• Work required
For the listing beneath, state how many lines contain the string "handle". Give the number by itself.

• Supplied records

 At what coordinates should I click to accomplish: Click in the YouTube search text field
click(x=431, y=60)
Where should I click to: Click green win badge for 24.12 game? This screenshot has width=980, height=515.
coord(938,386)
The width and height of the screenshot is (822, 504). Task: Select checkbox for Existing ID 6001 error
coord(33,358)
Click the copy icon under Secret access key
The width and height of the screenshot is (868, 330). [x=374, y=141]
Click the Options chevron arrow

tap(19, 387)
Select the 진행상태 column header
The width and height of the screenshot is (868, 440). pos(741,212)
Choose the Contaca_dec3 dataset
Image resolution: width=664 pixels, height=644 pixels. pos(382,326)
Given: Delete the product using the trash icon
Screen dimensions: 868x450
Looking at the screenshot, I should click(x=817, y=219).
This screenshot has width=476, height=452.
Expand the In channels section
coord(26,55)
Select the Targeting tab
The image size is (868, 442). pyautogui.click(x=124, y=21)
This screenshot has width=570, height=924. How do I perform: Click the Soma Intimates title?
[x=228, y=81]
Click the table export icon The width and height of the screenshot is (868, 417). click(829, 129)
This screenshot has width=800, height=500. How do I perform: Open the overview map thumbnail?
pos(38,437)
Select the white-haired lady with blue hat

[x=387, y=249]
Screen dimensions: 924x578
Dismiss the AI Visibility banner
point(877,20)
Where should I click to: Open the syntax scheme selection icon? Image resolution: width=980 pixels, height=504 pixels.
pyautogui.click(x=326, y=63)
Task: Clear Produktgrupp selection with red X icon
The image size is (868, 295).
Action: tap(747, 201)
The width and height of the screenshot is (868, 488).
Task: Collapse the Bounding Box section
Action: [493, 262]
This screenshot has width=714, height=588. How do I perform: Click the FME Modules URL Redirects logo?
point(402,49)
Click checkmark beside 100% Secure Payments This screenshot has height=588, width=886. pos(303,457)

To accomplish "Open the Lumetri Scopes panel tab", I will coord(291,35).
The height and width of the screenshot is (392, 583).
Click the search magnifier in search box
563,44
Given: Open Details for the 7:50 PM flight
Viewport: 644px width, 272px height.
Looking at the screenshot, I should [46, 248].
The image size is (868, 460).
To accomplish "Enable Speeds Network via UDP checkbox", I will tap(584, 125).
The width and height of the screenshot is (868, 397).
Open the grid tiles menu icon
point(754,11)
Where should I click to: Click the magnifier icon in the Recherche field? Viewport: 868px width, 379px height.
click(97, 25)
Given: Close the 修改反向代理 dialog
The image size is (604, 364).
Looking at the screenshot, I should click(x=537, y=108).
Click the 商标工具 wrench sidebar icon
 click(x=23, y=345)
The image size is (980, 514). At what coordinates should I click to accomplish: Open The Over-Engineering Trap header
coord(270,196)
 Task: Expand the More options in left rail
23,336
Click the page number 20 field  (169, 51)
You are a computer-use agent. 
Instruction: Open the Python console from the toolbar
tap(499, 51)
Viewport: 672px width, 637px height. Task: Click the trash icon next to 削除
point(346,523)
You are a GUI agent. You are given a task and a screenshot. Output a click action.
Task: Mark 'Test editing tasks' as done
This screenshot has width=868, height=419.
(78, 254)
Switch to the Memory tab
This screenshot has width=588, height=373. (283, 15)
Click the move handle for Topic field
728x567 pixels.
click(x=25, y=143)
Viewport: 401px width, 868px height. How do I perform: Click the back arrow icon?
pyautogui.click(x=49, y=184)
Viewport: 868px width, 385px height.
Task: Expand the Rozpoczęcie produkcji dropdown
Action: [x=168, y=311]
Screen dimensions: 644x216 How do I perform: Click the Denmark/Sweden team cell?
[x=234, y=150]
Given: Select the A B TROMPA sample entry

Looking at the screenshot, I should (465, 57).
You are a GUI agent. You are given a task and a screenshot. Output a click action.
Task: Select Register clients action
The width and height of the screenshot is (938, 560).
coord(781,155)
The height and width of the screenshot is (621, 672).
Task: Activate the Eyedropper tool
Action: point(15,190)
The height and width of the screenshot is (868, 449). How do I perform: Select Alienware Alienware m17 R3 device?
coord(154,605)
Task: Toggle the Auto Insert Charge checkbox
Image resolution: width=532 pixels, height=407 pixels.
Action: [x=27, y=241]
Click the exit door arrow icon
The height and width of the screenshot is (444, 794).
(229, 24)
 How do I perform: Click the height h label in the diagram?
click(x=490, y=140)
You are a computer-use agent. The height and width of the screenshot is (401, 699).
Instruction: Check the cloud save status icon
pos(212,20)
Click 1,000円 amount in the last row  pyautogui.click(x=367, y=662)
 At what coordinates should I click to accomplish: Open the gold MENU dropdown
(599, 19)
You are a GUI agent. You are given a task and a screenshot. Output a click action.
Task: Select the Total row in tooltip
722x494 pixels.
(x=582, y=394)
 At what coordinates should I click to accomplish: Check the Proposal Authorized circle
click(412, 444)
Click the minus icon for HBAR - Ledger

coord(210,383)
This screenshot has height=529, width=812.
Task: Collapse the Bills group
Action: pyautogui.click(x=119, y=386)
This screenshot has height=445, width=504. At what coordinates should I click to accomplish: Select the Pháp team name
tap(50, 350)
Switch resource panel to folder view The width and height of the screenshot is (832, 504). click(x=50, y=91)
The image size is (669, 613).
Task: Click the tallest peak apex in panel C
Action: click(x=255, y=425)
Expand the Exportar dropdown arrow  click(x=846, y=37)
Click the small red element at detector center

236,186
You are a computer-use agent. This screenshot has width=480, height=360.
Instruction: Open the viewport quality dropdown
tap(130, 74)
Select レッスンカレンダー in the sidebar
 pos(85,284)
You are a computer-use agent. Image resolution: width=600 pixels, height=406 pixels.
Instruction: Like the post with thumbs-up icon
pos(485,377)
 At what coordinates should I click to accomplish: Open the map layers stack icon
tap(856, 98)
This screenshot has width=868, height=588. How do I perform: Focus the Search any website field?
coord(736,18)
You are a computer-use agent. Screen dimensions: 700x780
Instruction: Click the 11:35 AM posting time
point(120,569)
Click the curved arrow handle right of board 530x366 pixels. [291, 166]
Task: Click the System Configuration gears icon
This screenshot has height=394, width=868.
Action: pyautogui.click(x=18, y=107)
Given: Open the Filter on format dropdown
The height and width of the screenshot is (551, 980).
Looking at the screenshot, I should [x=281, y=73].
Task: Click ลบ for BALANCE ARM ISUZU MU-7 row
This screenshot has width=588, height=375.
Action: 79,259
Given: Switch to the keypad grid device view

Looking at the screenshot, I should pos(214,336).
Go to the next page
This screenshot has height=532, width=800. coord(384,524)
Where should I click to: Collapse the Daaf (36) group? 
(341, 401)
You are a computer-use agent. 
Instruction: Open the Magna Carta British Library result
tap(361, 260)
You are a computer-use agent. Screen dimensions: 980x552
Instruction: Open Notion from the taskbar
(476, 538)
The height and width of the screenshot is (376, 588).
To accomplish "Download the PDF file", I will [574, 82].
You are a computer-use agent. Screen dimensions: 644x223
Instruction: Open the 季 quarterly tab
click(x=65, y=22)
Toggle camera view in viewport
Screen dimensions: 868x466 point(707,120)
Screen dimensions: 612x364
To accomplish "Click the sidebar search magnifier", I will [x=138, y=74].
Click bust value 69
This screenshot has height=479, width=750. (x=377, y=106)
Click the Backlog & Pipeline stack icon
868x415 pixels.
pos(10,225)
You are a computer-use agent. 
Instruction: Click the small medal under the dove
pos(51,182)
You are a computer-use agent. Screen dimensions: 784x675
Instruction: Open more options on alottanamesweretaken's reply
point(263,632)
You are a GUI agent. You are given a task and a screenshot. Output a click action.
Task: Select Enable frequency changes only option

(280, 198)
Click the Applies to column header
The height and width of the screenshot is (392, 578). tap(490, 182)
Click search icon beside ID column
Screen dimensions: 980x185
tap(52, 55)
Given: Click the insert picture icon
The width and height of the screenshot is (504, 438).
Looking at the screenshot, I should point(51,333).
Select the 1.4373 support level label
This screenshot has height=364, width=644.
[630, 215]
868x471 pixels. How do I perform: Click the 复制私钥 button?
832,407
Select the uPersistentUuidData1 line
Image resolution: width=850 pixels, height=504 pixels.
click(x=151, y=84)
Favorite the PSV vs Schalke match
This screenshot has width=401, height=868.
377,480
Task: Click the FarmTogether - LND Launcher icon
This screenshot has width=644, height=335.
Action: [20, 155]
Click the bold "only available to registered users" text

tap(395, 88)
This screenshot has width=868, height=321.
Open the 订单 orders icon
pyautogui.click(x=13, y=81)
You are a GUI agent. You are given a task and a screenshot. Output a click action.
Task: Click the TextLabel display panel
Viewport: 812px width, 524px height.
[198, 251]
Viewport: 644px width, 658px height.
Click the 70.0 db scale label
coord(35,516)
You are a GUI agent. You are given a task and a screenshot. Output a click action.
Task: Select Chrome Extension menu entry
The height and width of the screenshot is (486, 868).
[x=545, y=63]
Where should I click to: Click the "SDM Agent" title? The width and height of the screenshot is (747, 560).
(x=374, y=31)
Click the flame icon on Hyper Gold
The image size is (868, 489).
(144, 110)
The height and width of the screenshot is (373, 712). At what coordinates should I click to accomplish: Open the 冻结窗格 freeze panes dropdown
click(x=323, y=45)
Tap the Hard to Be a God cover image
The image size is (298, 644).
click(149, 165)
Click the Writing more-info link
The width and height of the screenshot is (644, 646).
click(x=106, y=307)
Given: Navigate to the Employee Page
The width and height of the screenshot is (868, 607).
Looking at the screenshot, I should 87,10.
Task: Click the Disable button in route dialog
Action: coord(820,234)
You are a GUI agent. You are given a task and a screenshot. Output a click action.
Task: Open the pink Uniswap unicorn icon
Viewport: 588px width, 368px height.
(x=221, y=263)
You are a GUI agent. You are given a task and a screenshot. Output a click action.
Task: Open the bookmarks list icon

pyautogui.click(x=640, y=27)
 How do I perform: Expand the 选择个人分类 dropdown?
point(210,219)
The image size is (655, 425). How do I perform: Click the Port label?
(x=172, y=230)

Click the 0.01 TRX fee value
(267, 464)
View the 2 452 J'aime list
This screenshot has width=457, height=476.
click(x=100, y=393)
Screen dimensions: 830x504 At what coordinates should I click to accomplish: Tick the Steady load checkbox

• Written answer
2